## Material provided
****************

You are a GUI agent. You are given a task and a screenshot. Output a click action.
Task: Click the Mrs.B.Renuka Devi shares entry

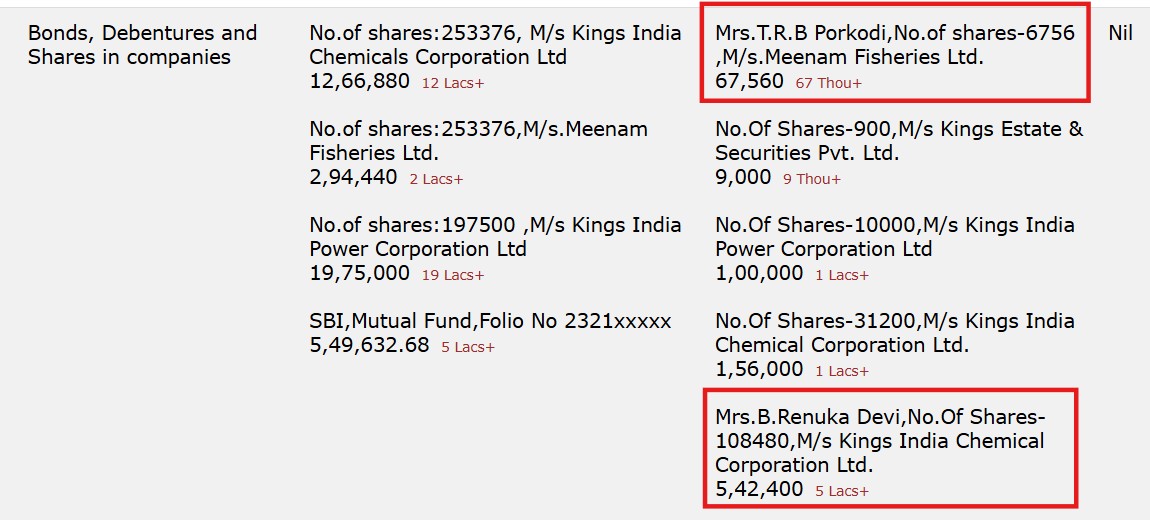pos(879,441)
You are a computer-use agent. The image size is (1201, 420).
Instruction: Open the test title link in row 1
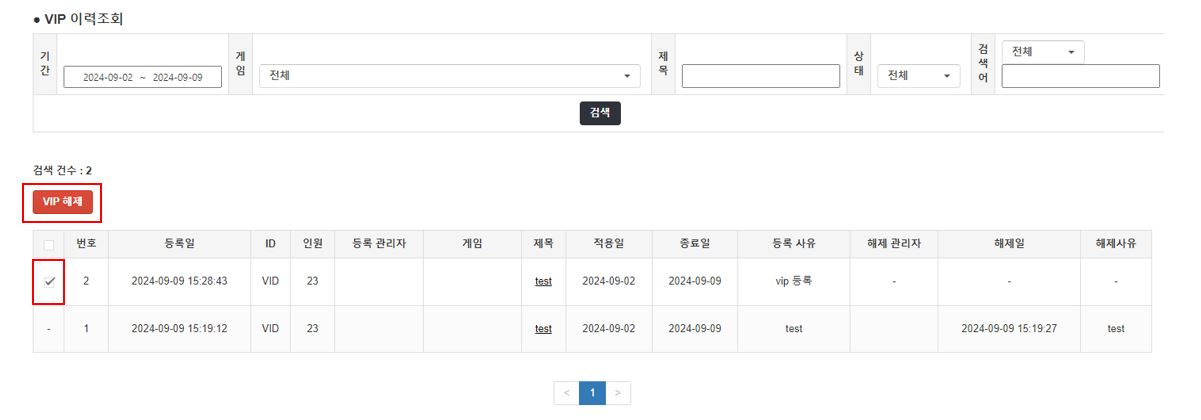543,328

****************

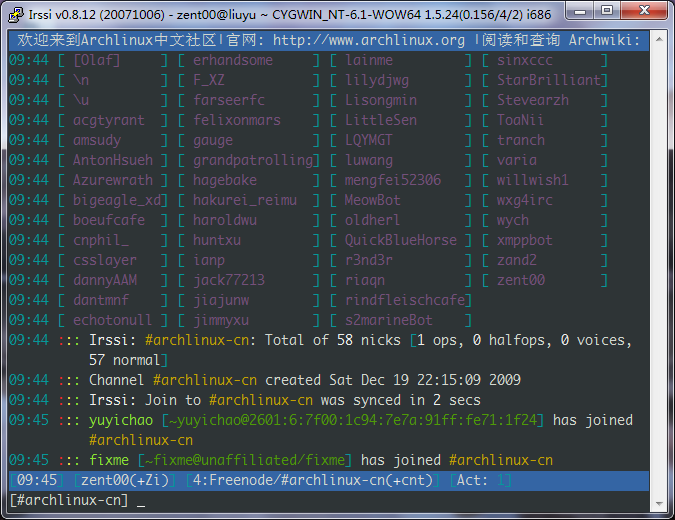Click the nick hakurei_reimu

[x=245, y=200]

****************

## Task goal
Look over the records. Copy the lines that include the word "agent".

## Response to the exercise
You are a GUI agent. You are given a task and a screenshot. Output a click action.
You are a computer-use agent. The image size is (1201, 420).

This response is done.